Some small square sheets of corrugated iron had been set out to act as refugia for the resident slow worms and snakes. Sitting on the edge of one of these sheets was a segmented, rather hairy, caterpillar-like insect. I was completely stumped. I just about managed to get a photo with my phone and as soon as I got home I turned to the internet for help. iSpot is a very useful resource for these baffling discoveries – experts and amateurs alike will help with an ID of any species from a photo and some habitat information. Within a matter of hours I had an ID of Drilus flavescens. Turns out my insect was the female larva of a highly sexually dimorphic beetle found in chalk grasslands. It has a very limited range and is classified as scarce in the UK. Fascinatingly, the males look more like traditional beetles as adults, while the females remain looking much like their larval form. You can find more information at Mark Telfer’s excellent website here.

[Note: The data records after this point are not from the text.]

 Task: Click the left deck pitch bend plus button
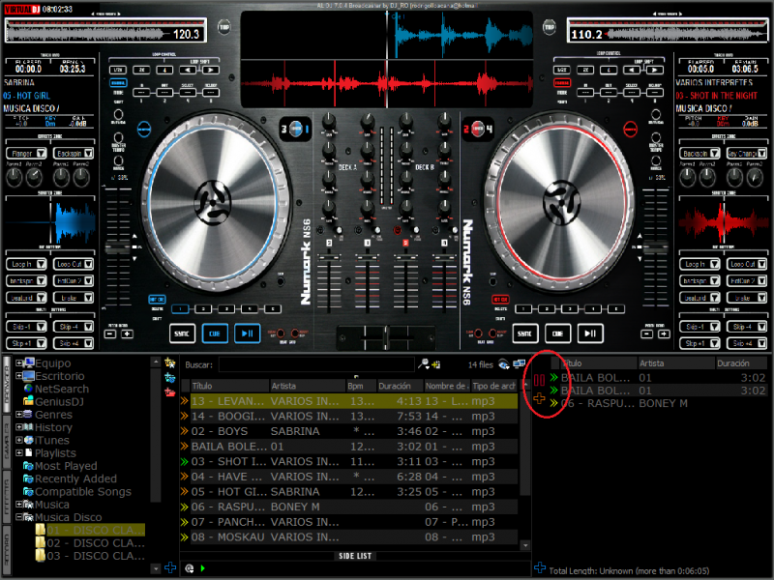pyautogui.click(x=126, y=334)
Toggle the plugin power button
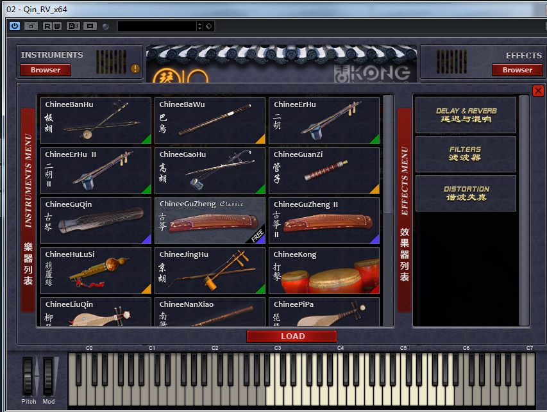Screen dimensions: 547x412 [15, 26]
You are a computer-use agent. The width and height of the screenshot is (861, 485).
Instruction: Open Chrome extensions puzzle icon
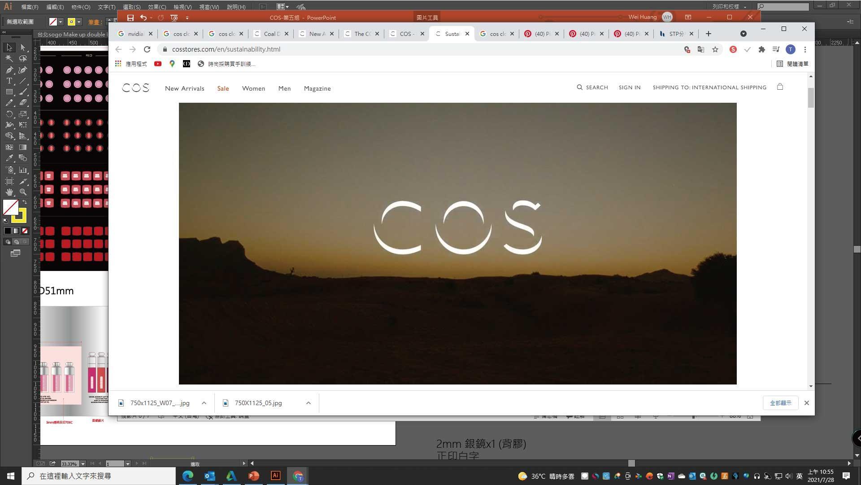(761, 49)
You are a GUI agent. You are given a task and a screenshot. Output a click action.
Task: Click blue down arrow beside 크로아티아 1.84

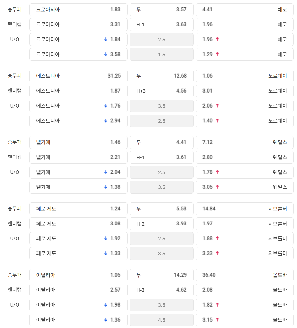(106, 39)
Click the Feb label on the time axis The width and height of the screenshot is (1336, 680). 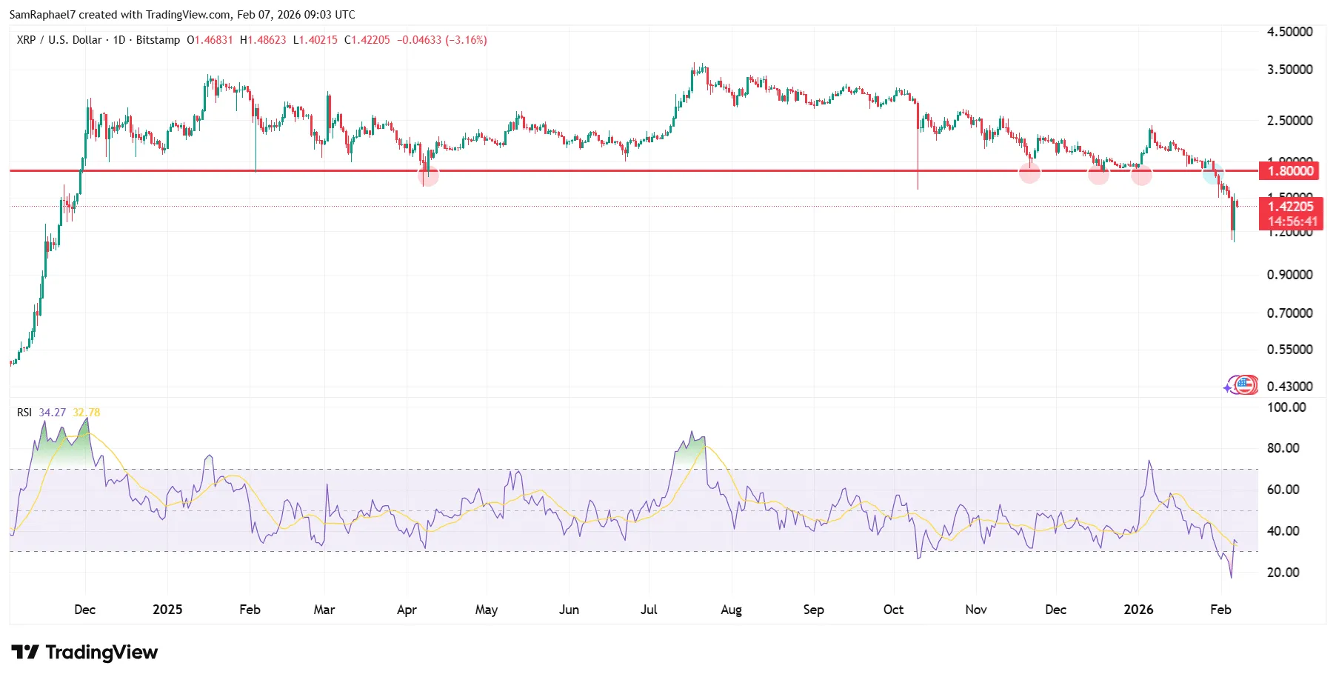pos(1221,609)
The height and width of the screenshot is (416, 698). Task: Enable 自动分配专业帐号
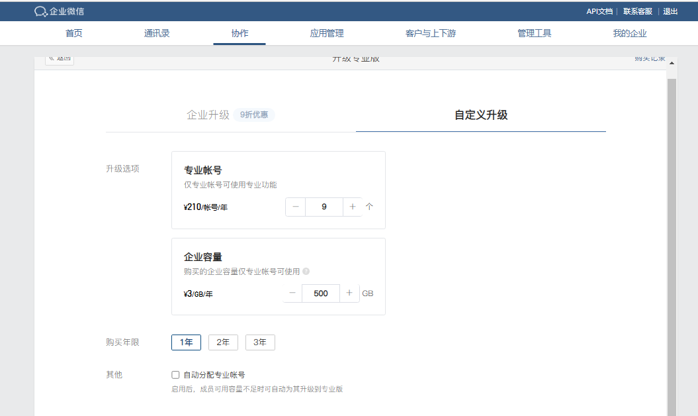(x=175, y=374)
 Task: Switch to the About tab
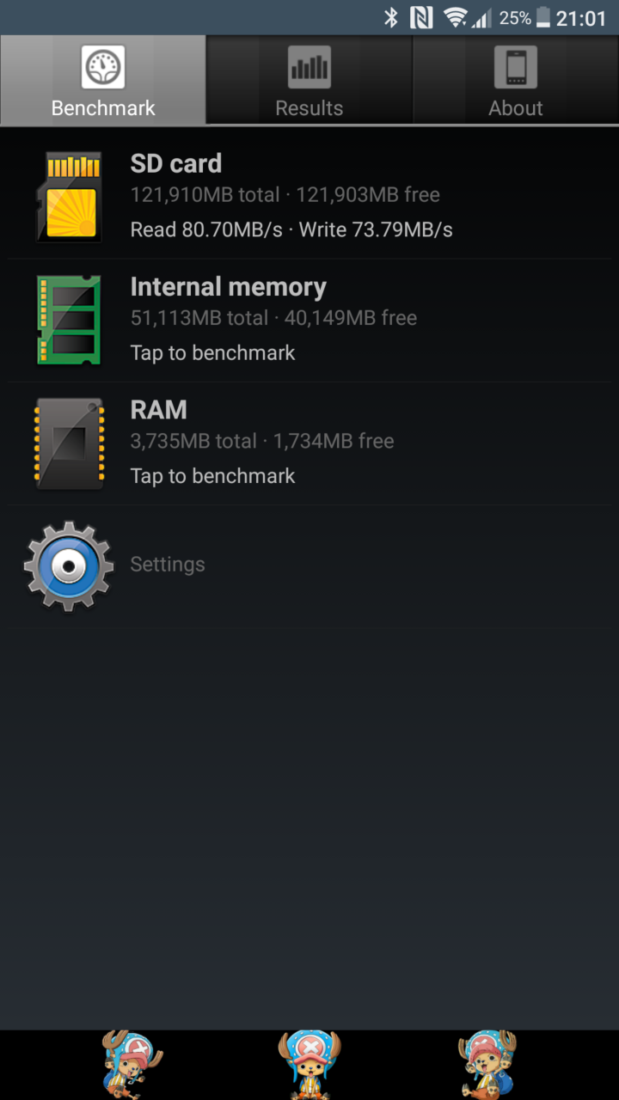pyautogui.click(x=516, y=80)
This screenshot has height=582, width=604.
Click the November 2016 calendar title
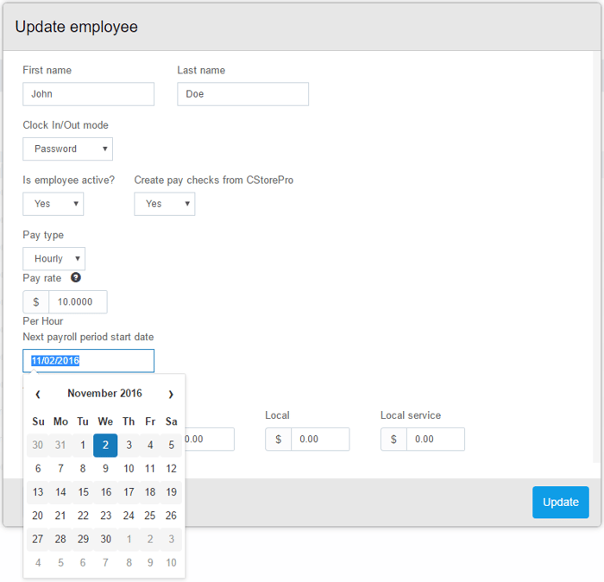tap(104, 394)
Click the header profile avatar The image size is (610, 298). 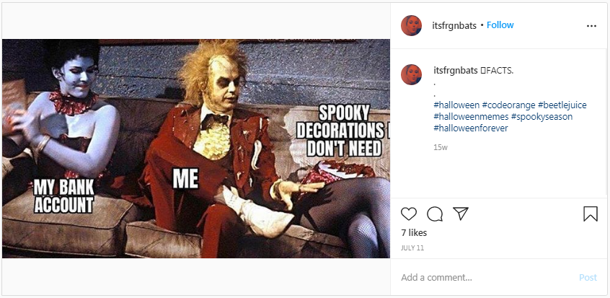coord(411,26)
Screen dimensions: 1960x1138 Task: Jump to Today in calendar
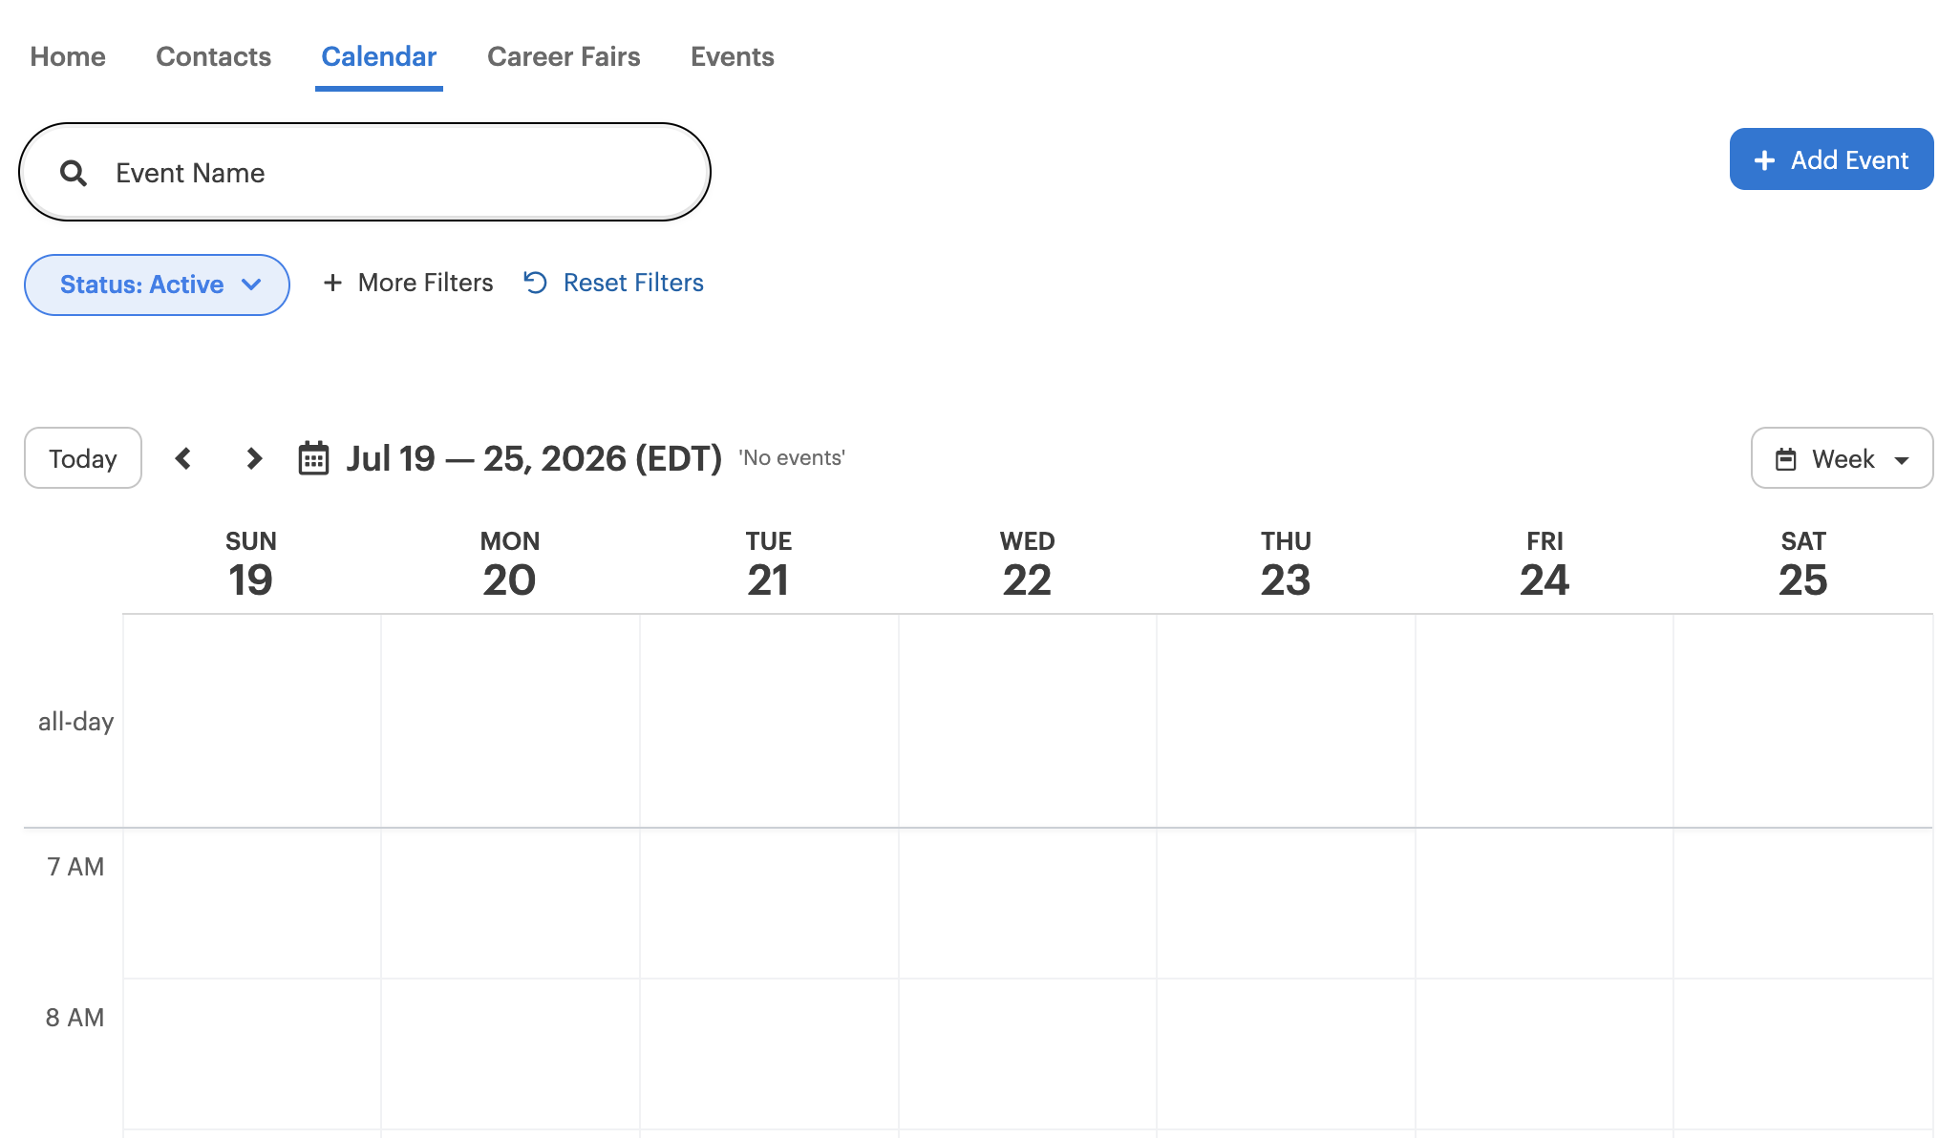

A visit to a chalk grassland in Summer is a complete sensory immersion. I implore you to go and walk through the grasses skirting the ant mounds; smell the heady herby scents of wild thyme and oregano as you brush past; be surrounded by the buzzing of bees and flies and the soft susuration of grasshoppers; and be dazzled by the sight of brightly-coloured flowers and dancing butterflies. These are spaces that celebrate the wonder of life. I am heartily looking forward to another visit this year.
Price, E.A.C. (2003) Lowland Grassland and Heathland Habitats (Habitat Guides Series), Routledge, London and New York.